> _WHAT YOU SHOULD DO_: Begin with the line that has "At what coordinates should I click to accomplish: Open". Give it and every line after it again, exactly, through the end of the entries below.

> _LISTED ENTRIES_:
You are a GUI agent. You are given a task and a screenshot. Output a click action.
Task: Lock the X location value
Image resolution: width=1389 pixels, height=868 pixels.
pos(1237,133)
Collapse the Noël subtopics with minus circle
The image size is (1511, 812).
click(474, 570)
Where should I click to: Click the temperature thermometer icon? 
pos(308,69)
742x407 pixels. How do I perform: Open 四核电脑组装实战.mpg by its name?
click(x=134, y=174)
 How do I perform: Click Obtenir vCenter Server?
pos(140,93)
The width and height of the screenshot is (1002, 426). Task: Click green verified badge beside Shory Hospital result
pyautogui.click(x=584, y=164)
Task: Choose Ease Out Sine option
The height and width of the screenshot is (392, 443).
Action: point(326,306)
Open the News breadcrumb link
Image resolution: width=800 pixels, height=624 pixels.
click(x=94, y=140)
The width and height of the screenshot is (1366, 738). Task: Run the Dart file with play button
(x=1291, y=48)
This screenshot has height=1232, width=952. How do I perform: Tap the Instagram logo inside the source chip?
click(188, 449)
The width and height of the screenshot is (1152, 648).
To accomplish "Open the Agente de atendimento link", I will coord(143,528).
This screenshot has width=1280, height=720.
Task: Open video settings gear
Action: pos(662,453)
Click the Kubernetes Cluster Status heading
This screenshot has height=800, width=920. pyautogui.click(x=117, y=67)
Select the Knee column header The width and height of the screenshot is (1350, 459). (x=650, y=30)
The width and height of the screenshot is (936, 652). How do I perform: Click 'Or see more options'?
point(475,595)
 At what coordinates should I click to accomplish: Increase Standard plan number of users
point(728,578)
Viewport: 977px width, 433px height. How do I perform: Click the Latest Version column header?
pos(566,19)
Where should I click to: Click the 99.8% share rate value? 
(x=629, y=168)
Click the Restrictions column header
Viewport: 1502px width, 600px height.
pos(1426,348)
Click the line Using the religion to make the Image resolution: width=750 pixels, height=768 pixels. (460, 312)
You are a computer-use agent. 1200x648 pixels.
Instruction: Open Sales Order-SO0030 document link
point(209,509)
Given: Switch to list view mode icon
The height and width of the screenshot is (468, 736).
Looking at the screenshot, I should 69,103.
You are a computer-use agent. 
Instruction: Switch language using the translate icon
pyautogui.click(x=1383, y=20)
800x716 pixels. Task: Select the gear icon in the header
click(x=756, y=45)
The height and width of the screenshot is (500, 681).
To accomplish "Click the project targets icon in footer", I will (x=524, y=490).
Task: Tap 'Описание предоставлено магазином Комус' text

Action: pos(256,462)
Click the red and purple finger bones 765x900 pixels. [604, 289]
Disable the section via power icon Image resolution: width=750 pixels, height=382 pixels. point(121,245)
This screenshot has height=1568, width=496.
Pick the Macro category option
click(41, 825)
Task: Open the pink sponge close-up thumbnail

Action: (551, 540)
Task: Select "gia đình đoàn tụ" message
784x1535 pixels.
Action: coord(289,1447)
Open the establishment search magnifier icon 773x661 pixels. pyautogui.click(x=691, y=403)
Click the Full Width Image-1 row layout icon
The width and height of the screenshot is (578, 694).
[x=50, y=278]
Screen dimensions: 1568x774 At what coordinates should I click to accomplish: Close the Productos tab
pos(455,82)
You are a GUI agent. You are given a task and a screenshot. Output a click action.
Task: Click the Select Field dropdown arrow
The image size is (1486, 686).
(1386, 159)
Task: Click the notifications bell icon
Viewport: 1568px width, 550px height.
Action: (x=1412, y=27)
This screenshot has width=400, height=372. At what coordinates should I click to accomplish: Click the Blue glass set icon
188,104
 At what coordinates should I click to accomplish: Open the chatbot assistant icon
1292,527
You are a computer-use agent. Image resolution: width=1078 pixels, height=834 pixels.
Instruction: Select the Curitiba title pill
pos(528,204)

> _TASK RESULT_:
 At what coordinates should I click to accomplish: Open the chatbot assistant icon
1292,527
You are a computer-use agent. Image resolution: width=1078 pixels, height=834 pixels.
Instruction: Select the Curitiba title pill
pos(528,204)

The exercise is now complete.